Undeterred by his wounds, Lee “and a sergeant left the hospital against orders, commandeered an Army jeep and returned to the front” to link up with the 1st Marine Battalion, according to the New York Times. Lee’s arm was still in a sling.
Using only a compass to traverse the snowy mountain terrain, Lee and his 500 Marines managed to find and reinforce the surrounded Americans, repeatedly driving back Chinese soldiers, according to the Times, and ensuring “the vastly outnumbered Americans were able to retreat to the sea.”
The fighting was so fierce that roughly 90 percent of Lee’s rifle company was killed or wounded, but thanks to Lee’s indefatigable efforts, the evacuation route remained open.

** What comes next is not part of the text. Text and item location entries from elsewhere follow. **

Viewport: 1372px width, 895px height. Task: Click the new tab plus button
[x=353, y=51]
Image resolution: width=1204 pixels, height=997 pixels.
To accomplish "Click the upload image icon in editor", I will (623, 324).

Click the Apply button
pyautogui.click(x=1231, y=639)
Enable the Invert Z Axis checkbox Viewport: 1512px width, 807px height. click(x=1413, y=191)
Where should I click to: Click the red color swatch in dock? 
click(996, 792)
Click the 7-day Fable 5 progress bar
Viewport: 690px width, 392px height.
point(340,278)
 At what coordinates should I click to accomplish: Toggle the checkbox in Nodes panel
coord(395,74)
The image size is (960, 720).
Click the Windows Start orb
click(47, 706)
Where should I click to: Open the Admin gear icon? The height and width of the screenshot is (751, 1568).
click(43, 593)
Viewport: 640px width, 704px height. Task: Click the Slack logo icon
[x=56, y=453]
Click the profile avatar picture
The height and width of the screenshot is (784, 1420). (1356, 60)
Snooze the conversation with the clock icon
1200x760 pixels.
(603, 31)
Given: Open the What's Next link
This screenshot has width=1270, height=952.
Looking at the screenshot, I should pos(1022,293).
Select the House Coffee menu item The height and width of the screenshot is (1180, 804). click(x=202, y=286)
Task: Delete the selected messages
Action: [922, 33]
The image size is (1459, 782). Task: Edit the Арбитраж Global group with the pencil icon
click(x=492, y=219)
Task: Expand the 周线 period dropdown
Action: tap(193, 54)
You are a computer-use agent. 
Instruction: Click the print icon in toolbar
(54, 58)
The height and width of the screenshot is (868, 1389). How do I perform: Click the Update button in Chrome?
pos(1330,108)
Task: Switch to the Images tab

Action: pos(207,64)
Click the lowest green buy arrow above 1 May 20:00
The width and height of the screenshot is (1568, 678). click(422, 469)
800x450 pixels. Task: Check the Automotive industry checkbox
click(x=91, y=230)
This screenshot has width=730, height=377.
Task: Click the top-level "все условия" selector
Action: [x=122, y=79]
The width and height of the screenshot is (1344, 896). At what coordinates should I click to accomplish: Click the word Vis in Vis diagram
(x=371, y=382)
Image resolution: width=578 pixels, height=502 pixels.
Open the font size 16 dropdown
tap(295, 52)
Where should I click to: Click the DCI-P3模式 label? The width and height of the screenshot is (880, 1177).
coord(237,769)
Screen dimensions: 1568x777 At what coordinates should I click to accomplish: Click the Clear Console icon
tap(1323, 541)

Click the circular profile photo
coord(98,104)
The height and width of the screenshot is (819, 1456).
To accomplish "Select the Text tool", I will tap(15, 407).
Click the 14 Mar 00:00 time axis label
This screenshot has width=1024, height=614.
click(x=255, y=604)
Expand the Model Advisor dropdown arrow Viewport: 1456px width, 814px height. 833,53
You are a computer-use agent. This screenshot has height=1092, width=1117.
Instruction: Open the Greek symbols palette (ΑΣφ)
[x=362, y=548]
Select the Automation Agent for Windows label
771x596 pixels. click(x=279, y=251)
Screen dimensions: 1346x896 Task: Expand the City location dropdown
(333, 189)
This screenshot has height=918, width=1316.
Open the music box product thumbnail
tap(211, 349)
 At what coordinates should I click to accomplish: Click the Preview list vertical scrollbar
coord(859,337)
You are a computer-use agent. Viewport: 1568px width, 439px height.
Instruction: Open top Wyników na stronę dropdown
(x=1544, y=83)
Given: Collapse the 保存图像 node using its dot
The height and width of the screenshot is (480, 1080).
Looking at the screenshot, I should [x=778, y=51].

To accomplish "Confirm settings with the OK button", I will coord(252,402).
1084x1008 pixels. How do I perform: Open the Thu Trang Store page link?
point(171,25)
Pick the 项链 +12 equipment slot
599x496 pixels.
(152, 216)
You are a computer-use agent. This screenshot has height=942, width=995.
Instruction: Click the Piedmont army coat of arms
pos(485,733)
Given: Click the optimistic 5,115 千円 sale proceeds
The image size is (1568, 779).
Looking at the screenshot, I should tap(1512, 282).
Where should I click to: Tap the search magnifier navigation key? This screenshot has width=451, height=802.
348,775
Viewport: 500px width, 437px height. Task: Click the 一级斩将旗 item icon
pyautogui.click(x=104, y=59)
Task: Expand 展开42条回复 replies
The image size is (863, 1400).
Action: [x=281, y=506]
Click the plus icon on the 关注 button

“Certainly, I was never afraid,” Lee told the Washington Post in 2010. “Perhaps the Chinese are all fatalists. I never expected to survive the war. So I was adamant that my death be honorable, be spectacular.”
Lee survived the war, retiring from the Marines in 1968 after serving in Vietnam as an intelligence officer. In addition to the Navy Cross, Lee was awarded a Silver Star and two Purple Hearts.
The men he commanded never forgot their officer.
“I didn’t care what color he was,” Ronald Burbridge, a rifleman in his unit in Korea, said in an interview for a 2010 Smithsonian documentary.
“I have told him many times, thank God that we had him.”